== DATA FOR THIS EXERCISE ==
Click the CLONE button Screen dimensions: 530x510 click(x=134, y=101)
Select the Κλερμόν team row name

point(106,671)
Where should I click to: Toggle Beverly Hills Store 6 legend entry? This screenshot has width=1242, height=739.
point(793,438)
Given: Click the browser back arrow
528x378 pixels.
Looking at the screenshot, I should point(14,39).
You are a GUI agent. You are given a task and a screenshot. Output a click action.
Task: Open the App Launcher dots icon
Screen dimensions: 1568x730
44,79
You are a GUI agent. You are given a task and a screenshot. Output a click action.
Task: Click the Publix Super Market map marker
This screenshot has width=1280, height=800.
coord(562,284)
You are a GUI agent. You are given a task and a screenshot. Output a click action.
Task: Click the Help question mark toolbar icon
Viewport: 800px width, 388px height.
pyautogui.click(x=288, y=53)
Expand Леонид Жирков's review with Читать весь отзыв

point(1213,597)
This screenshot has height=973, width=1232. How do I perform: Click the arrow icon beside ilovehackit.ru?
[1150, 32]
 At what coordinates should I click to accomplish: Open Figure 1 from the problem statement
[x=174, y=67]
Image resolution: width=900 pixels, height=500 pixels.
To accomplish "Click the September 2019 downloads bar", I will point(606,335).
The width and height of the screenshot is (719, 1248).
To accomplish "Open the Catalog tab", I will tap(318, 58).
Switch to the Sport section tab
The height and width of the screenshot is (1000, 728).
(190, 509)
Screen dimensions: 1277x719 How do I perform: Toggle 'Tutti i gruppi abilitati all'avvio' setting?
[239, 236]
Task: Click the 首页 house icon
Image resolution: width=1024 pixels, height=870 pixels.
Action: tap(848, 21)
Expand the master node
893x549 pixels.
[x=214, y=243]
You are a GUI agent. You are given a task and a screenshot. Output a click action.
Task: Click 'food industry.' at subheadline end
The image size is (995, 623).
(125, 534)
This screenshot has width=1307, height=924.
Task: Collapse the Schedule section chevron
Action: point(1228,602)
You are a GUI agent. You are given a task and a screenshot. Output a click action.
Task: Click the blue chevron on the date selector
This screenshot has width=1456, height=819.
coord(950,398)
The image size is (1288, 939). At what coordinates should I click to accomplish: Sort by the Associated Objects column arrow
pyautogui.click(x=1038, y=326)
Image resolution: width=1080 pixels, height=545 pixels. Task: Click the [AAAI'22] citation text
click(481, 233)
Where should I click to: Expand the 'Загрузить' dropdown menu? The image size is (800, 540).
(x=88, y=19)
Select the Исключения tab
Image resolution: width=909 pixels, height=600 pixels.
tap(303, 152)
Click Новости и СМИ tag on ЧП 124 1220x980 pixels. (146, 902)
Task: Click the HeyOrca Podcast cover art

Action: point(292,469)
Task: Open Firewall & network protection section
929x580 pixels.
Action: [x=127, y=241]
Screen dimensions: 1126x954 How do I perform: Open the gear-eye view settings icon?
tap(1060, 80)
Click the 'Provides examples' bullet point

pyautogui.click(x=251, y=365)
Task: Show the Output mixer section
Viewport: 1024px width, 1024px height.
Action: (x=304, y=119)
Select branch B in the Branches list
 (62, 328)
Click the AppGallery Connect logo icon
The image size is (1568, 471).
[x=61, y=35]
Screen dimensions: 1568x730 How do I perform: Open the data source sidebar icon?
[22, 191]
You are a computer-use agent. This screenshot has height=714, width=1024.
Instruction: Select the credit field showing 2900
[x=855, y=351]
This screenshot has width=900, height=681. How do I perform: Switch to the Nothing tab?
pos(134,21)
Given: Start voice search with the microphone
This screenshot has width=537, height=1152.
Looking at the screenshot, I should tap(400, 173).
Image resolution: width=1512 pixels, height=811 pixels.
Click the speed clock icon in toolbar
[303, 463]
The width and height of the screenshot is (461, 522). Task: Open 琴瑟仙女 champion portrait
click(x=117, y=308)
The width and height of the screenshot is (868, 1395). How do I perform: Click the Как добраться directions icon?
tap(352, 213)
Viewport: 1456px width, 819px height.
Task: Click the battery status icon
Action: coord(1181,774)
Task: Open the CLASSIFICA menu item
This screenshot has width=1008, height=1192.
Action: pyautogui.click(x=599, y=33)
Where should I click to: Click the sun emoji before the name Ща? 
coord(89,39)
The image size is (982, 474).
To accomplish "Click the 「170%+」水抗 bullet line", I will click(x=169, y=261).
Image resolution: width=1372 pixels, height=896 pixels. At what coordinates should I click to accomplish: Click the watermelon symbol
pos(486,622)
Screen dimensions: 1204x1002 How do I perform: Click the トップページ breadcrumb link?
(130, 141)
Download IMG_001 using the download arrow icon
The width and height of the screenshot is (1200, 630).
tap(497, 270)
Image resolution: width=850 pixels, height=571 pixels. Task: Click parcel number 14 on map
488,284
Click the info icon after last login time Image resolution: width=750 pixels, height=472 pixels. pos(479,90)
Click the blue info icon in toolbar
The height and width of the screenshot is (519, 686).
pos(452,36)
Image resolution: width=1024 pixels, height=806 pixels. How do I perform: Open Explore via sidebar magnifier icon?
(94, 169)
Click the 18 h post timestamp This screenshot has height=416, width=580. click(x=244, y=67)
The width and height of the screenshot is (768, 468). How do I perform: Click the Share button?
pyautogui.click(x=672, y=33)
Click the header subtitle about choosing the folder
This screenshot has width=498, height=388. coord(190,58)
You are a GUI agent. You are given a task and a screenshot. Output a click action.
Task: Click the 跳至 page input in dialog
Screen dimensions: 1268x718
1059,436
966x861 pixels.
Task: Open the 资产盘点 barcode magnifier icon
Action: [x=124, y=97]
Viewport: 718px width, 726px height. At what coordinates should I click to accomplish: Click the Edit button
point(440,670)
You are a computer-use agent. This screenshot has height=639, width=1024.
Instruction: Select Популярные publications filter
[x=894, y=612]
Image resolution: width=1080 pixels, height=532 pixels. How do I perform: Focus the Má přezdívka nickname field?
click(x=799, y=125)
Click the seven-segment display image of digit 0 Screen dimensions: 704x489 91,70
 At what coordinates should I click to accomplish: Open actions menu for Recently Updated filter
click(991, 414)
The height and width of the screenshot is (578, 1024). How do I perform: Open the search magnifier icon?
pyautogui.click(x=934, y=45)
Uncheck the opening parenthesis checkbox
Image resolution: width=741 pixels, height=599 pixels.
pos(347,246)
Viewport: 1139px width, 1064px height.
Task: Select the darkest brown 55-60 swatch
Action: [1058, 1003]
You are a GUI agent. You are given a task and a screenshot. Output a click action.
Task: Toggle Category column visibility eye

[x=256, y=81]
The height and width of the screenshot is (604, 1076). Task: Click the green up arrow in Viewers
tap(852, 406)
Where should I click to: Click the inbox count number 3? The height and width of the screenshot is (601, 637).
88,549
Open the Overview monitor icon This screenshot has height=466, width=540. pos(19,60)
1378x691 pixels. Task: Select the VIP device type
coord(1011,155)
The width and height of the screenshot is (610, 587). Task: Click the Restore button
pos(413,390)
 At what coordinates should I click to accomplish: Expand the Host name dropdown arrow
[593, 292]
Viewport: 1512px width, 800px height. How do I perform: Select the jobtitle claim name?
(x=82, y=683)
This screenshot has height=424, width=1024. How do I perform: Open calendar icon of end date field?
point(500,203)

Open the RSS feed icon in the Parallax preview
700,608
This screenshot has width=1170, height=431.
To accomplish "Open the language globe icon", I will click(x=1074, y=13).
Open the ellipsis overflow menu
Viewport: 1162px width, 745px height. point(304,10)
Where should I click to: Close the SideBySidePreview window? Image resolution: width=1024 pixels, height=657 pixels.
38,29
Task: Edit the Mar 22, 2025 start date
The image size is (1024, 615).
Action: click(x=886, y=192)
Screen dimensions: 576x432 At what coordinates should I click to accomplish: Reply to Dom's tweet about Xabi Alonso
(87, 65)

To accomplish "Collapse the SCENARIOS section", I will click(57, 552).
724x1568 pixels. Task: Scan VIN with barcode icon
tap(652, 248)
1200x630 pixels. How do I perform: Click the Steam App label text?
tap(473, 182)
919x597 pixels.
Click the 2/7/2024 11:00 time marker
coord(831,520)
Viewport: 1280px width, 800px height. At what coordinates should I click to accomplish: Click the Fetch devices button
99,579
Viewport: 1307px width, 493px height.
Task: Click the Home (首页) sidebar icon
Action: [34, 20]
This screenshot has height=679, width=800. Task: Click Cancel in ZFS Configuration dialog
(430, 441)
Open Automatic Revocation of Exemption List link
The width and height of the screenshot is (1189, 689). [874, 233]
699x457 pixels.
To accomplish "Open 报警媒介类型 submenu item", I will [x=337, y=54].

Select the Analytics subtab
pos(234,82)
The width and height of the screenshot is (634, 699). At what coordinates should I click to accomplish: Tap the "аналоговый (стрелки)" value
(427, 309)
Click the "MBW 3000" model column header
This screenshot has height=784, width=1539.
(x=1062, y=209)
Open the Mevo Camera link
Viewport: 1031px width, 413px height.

== TASK PROMPT ==
When the line with "Screen dimensions: 1568x730 How" is reached in the data above, start copying there, and copy each line exactly until the line with "Click the 18" has been copied; copy nothing else.

== YOUR SOLUTION ==
Screen dimensions: 1568x730 How do I perform: Open the data source sidebar icon?
[22, 191]
You are a computer-use agent. This screenshot has height=714, width=1024.
Instruction: Select the credit field showing 2900
[x=855, y=351]
This screenshot has width=900, height=681. How do I perform: Switch to the Nothing tab?
pos(134,21)
Given: Start voice search with the microphone
This screenshot has width=537, height=1152.
Looking at the screenshot, I should tap(400, 173).
Image resolution: width=1512 pixels, height=811 pixels.
Click the speed clock icon in toolbar
[303, 463]
The width and height of the screenshot is (461, 522). Task: Open 琴瑟仙女 champion portrait
click(x=117, y=308)
The width and height of the screenshot is (868, 1395). How do I perform: Click the Как добраться directions icon?
tap(352, 213)
Viewport: 1456px width, 819px height.
Task: Click the battery status icon
Action: coord(1181,774)
Task: Open the CLASSIFICA menu item
This screenshot has width=1008, height=1192.
Action: pyautogui.click(x=599, y=33)
Where should I click to: Click the sun emoji before the name Ща? 
coord(89,39)
The image size is (982, 474).
To accomplish "Click the 「170%+」水抗 bullet line", I will click(x=169, y=261).
Image resolution: width=1372 pixels, height=896 pixels. At what coordinates should I click to accomplish: Click the watermelon symbol
pos(486,622)
Screen dimensions: 1204x1002 How do I perform: Click the トップページ breadcrumb link?
(130, 141)
Download IMG_001 using the download arrow icon
The width and height of the screenshot is (1200, 630).
tap(497, 270)
Image resolution: width=850 pixels, height=571 pixels. Task: Click parcel number 14 on map
488,284
Click the info icon after last login time Image resolution: width=750 pixels, height=472 pixels. pos(479,90)
Click the blue info icon in toolbar
The height and width of the screenshot is (519, 686).
pos(452,36)
Image resolution: width=1024 pixels, height=806 pixels. How do I perform: Open Explore via sidebar magnifier icon?
(94, 169)
Click the 18 h post timestamp This screenshot has height=416, width=580. click(x=244, y=67)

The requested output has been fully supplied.